NEW ANS FORTH WORDS PROPOSAL
Jabarai Zakiya jzakiya_at_mail.com
3rdeye Technology, LLC
--------------------------------
Proposed Words to CORE wordset: +GROW -GROW GET PUT
------------------------------------------------------
MOTIVATION FOR PROPOSAL
------------------------
I use Forth extensively to implement arithmetic algorithms.
I first test out my coding methodology in high level
ANS FORTH, but I want to make my code as fast as possible.
I currently use SwiftForth (V 2.00.3). Its native mode
compiles predefined Forth words as inline code for speed.
SwiftForth (and MPE's ProForth, et al) perform various
degress of code phrase optimization to speedup/compact
code. But invariably, for my purposes, I must resort to
hand assembly coding to produce the optimum results I
desire, especially for Pentium class (x86, x386) processors.
In the process of inline coding to produce Forthlike code
(versus straight assembly language coding) I've recognized
FUNDAMENTAL CONCEPTUAL OPERATIONS I frequently perform at
the assembly level that, if elevated to high level Forth
concepts, would provide a significant benefit to the
language. These concepts specifically pertain to
elementary stack manipulation operations.
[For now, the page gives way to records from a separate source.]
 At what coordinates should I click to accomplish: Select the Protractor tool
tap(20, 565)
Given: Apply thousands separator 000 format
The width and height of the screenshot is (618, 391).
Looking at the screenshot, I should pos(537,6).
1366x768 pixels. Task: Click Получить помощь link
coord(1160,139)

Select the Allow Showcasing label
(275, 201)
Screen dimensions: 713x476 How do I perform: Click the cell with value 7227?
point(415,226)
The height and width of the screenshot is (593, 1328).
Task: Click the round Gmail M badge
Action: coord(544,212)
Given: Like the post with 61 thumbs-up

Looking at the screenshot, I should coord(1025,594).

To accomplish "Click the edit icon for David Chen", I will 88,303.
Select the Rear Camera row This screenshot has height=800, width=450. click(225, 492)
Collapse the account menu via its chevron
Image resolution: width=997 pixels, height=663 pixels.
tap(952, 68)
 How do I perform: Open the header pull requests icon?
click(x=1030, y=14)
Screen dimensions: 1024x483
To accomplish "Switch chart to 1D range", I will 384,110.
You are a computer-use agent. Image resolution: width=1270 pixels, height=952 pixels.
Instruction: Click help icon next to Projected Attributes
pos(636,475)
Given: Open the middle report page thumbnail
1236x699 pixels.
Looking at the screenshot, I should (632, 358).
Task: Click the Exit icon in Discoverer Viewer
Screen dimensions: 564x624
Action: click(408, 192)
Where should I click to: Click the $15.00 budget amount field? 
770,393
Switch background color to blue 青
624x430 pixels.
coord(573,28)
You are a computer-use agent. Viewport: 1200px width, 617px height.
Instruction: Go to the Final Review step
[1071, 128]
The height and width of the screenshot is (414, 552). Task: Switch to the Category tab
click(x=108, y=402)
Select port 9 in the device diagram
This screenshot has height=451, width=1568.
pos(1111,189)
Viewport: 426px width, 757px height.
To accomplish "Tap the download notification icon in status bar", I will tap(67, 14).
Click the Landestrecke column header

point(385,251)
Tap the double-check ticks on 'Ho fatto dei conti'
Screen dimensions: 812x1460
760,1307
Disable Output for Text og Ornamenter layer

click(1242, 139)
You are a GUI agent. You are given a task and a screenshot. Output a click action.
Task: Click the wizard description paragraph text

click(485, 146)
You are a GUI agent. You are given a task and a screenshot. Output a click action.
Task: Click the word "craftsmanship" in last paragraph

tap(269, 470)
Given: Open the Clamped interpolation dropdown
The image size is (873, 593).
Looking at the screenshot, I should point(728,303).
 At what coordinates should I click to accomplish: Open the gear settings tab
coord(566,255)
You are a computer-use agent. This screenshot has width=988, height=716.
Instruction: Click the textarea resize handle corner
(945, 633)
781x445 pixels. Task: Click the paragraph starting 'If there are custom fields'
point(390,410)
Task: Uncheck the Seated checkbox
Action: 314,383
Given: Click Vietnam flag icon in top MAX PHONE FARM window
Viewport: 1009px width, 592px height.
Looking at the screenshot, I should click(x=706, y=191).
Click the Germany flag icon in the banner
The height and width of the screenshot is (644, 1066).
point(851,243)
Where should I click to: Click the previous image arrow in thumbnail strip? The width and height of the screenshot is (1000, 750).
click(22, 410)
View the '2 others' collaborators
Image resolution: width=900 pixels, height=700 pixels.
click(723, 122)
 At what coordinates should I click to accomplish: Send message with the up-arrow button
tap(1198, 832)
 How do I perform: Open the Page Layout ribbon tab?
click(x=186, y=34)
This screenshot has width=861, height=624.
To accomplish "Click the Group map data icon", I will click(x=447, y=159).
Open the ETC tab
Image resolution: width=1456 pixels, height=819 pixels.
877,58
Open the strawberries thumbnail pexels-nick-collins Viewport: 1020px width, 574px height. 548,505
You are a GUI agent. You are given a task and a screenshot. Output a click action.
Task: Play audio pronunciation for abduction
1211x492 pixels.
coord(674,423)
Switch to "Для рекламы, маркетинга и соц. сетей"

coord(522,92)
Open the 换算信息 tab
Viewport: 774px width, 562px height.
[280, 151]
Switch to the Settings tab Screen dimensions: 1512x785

To me, the defining hardware/software conceptualization
of Forth is based on its stack architecture. The current
stack manipulation words: DUP, DROP, OVER, ROT, etc,
conceptually work at the atomic level of stack manipulation.
What I mean by this is that there are sub-atomic operations
that must be performed on the stack to achieve these higher
order stack operations. What I propose with these additional
words is the elevation of these fundamental sub-atomic
stack operations to high level concepts for direct control.
Proposed Words Operations
-------------------------
At the sub-atomic level of stack manipulation you perform
two classes of operations: you "GROW" the stacks to either
lengthen or shorthen it, and you alter stack values by
putting new data in different stack elements.
The following words provide direct control of these
operations, for which all existing stack manipulation
words can be defined.
Nomenclature: TOS = STACK[0], NEXT = STACK[1], etc.
Word 1: +GROW Usage: n +GROW ( b a n -- b.._ a)
Operation: +GROW takes a value n from TOS and extends the
stack below the TOS n elements , with the TOS value
unaffected. The values for the extended stack are undefined.
This cannot be conceptually performed in ANS FORTH.
0 +GROW --> NOP
Word 2: -GROW Usage: n -GROW ( d c b...a - a c b a )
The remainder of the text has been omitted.